Paul Claudel (famous playright) says this: Peace such as God gives is not merely a negative quality, an absence of pain, of difficulty, struggle, regret and longing, although by the radical disappearance of all that, we acquire a new feeling of ease, of enlargement and of liberty. But I mean that the peace of God in us infuses something new and positive…”
I realized that the absence of pain and difficulty is in itself something to be longing for – but more importantly the cessation of evil in my thoughts, words and deeds. O happy thought to be free of evil! O happy thought to be free of the struggle against all that separates me from pleasing Him!

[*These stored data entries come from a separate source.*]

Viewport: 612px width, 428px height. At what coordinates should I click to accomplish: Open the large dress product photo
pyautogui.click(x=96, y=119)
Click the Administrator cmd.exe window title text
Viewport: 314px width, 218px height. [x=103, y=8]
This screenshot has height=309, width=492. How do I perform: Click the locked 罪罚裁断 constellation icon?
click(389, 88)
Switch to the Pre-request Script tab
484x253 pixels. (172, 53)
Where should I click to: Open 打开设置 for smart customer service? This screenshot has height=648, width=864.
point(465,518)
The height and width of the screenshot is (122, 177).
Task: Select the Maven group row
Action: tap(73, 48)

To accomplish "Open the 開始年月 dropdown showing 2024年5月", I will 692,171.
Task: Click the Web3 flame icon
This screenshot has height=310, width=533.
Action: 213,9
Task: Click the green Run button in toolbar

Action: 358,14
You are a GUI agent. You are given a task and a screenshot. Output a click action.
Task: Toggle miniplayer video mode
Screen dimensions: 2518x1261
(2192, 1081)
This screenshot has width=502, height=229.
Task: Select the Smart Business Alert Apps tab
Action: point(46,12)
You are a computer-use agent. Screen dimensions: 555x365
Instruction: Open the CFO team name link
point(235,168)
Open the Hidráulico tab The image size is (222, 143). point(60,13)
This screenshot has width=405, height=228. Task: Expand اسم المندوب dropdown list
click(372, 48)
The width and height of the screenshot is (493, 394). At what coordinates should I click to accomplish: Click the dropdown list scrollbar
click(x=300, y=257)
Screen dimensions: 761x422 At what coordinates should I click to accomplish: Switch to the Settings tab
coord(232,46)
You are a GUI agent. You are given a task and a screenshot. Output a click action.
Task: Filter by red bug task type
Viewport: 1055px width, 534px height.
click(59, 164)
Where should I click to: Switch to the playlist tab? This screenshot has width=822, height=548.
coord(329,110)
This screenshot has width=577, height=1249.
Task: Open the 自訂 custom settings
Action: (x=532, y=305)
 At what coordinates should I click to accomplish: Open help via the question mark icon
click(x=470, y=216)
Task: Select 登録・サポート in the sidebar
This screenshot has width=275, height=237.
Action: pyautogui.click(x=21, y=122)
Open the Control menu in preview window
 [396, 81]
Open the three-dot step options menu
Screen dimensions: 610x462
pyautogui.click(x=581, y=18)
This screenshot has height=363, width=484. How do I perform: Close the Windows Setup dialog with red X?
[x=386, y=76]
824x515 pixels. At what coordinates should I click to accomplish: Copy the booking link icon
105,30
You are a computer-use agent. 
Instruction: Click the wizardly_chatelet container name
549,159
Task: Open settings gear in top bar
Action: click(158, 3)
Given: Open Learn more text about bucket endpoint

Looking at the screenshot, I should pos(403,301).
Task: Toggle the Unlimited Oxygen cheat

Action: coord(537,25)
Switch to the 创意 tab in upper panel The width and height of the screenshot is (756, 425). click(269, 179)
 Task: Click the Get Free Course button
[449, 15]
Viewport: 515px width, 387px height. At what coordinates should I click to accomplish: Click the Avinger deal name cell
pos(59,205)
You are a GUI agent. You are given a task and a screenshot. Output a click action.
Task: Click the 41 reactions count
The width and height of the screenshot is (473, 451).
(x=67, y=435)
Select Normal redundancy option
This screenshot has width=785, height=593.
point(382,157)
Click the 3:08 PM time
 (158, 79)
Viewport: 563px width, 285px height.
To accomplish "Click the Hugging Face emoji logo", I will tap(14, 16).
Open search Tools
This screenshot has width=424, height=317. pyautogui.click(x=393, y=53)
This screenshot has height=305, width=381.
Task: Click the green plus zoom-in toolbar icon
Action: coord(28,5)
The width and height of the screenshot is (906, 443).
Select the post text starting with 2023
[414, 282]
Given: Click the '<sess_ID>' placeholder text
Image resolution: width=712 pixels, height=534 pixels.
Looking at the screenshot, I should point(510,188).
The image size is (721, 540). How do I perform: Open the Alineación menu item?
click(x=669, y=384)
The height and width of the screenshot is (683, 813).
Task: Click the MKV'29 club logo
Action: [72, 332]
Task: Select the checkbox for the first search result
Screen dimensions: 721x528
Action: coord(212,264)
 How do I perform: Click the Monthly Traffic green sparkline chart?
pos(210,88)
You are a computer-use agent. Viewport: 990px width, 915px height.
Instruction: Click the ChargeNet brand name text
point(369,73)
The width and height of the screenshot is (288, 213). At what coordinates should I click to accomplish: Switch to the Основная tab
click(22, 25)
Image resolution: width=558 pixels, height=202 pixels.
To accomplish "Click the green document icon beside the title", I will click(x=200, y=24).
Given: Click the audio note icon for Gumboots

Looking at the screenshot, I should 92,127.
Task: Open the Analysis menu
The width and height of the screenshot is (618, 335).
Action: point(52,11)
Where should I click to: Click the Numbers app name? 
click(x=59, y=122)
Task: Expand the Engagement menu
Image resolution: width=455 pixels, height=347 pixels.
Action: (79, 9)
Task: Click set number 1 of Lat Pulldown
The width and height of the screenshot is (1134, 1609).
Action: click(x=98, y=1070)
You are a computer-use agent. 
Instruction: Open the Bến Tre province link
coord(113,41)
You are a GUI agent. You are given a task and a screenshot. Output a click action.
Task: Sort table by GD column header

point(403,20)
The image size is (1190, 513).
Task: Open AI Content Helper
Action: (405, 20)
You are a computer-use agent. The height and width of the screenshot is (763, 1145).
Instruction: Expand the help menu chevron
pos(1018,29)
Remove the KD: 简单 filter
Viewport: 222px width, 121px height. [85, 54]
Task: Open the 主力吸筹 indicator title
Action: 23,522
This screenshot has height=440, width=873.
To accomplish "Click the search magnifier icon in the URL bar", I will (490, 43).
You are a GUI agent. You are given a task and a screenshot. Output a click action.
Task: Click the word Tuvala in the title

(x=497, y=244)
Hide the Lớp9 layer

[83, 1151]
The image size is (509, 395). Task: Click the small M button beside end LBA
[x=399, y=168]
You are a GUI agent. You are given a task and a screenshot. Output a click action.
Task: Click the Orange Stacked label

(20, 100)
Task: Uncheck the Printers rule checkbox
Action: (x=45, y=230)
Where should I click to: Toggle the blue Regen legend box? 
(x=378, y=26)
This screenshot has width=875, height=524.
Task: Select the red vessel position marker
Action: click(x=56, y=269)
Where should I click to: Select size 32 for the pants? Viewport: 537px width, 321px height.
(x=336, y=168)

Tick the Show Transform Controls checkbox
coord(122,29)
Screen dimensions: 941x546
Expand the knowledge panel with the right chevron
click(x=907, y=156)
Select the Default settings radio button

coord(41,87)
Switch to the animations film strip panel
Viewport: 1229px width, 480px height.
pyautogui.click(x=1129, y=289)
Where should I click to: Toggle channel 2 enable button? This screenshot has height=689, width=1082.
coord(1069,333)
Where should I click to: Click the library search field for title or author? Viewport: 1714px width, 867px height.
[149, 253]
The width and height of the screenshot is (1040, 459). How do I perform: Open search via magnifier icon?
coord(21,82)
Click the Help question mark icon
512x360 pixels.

And when that occurs, I wish before I die but probably after – as Paul C points out – it frees me to new liberty. Rest in Peace means absolute freedom to revel in God’s grace. To enjoy his complete presence not veiled by my fallen humanity. This is what He offers us! This is beyond comprehension.
And as Paul C points out too: “Peace, therefore is founded on a rooted humility, on a profound abstention not from cooperation, but concurrence. The soul, with a shudder of joy, takes cognizance of that blissful nothingness which forbids her to see any more in herself and all things aught but the work of her Creator”
Rest in Peace! The peace Jesus gave to his disciples in the upper room. I am there with them constantly, locked in my lonely struggle, fearful of the very God who I should run too. Yet in His mercy, He walks through the barred door and breathes His love into me. He looks on me and my battle with the evil within and gives me hope and fortitude for victory. Jesus reminds me it isn’t about finding that absolute peace here, in that way. My eternity with God must wait. My RIP will come all in good time. And as long as He has something for me to do – someone for me to bring along with me – I can shoulder on!